2004 OPEN FORUM Abstracts
WEANING THE VENTILATOR DEPENDENT PATIENT WITH WEST NILE VIRUS
Woods Dedrick, RRT, Melanie Ziolkowski, BSN, RRT, Susan Sampson,
S. Yaeger, MD Kindred
Hospital Denver, Denver, Colorado
Background: The West Nile Virus (WNV) made a significant impact in the United States for the first time in 1999. According to the CDC, Colorado had the highest reported WNV activity in the year 2003 with a total of 2947 cases. The full clinical spectrum of WNV is highly variable. Approximately one in 150 cases of WNV infection results in severe neurologic disease including meningitis, encephalitis, or meningoencephalitis that may lead to permanent neurological damage of varying degrees and/or death. Kindred Hospital Denver (KHD), a Long Term Acute Care (LTAC) hospital, admitted a total of 15 WNV patients (PT) during the year 2003. Fourteen out of the 15 PT were admitted with a diagnosis of respiratory failure (RF), ventilator dependency, and paralysis. This study was conducted to determine if the different types of clinical manifestations of WNV infection (encephalitis with or without flaccid paralysis and meningoencephalitis with or without flaccid paralysis) influenced weaning success from mechanical ventilation (MV) based on objective measures of respiratory muscle strength using rapid shallow breathing index (RSBI) and negative inspiratory force (NIF).

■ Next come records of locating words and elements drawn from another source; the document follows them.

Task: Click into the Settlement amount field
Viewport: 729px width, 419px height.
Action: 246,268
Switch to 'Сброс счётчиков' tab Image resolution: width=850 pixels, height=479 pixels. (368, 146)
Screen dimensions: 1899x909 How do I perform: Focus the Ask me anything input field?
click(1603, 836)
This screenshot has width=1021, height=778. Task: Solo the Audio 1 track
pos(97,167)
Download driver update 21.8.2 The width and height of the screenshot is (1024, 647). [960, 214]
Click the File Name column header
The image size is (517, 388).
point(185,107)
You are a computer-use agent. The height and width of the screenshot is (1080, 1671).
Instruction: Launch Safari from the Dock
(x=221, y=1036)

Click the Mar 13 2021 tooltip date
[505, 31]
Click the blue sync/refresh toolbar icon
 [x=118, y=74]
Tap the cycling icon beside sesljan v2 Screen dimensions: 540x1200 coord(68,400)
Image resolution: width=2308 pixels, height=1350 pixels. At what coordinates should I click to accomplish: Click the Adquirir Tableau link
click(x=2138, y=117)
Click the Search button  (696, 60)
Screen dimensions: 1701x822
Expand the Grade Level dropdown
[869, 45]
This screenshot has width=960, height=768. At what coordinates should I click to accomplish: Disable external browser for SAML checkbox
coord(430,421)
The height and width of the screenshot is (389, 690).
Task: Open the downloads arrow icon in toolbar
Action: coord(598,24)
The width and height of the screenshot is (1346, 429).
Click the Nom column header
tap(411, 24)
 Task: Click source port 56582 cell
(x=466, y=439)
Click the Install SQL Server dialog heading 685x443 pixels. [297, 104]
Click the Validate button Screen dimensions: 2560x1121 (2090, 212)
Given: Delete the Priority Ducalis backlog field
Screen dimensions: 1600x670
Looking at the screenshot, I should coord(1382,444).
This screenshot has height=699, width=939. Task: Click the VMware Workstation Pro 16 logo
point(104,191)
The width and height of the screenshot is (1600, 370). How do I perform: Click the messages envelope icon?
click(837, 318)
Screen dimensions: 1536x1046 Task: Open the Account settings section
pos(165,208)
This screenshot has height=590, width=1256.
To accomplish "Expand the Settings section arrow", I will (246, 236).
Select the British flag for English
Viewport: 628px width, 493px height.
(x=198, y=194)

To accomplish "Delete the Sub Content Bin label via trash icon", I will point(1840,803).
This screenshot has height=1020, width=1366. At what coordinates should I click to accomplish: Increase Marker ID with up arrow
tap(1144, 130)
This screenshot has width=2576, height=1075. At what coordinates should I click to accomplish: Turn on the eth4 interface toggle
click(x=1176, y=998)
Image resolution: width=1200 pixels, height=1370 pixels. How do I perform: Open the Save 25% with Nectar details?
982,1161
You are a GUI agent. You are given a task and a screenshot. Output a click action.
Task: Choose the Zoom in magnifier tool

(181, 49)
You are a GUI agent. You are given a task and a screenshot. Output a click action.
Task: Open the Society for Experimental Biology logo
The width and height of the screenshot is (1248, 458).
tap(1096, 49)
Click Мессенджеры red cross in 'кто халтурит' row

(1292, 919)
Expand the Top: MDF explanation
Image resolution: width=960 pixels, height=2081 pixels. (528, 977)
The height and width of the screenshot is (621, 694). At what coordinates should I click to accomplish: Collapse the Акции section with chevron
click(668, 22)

Method: Retrospective chart review was conducted of PT admitted to KHD in 2003 with a diagnosis of WNV. All PT had documented positive serological evidence of WNV infection. Data collected was PT history and physical, age, date of documented positive serological evidence of WNV, degree of paralysis, average RSBI and NIF upon admission and average RSBI and NIF before successful liberation from MV or discharge, weaning techniques, average number of days to SBT, and average number of days to liberation from MV.
Results: A total of 15 PT, mean age 65 (range 27-84), were admitted to KHD with documented serological evidence of WNV. Fourteen of the PT were admitted with RF, ventilator dependency, and paralysis. One patient was admitted on room air for rehabilitation. The clinical manifestations in the representative sample are as follows: 3 PT diagnosed with meningoencephalitis with flaccid paralysis, 1 patient with meningoencephalitis without flaccid paralysis, 5 PT diagnosed with encephalitis with flaccid paralysis and 5 PT diagnosed with encephalitis without flaccid paralysis. Eight of the 14 PT were successfully liberated from MV. Admission respiratory muscle strength demonstrated an average RSBI 104 and NIF –22 in successfully weaned PT. Further, respiratory muscle strength improved before successful liberation from MV with an average RSBI 89 and NIF –28. Upon admission, non-weanable PT exhibited an average RSBI 219 and NIF –12 and upon discharge average RSBI 260 NIF –14. Modalities for successfully weaning this difficult patient population included the utilization of Transtracheal Augmented Ventilation (TTAV) during SBT for 6 PT. Two PT utilized the trach collar for SBT weans. Average number of days to SBT was 14, and average number of days to liberate the 8 PT from MV was 30. One hundred percent of PT diagnosed with encephalitis or meningoencephalitis without flaccid paralysis and 40% of PT diagnosed with encephalitis with flaccid paralysis were successfully liberated from MV. None of the PT diagnosed with meningeoencephalitis with flaccid paralysis were successfully weaned.
Conclusion: Long-term outcome of PT with WNV is variable. KHD overall weaning success rate for PT admitted with WNV, RF, and paralysis was 57%. The different clinical manifestations of WNV influenced the wean success rate. No PT diagnosed with meningoencephalitis and flaccid paralysis was able to wean successfully from MV. However, even PT with poor respiratory mechanics could be weaned utilizing a multidisciplinary approach. Further studies are needed to corroborate the results due to the small number of PT in this descriptive analysis.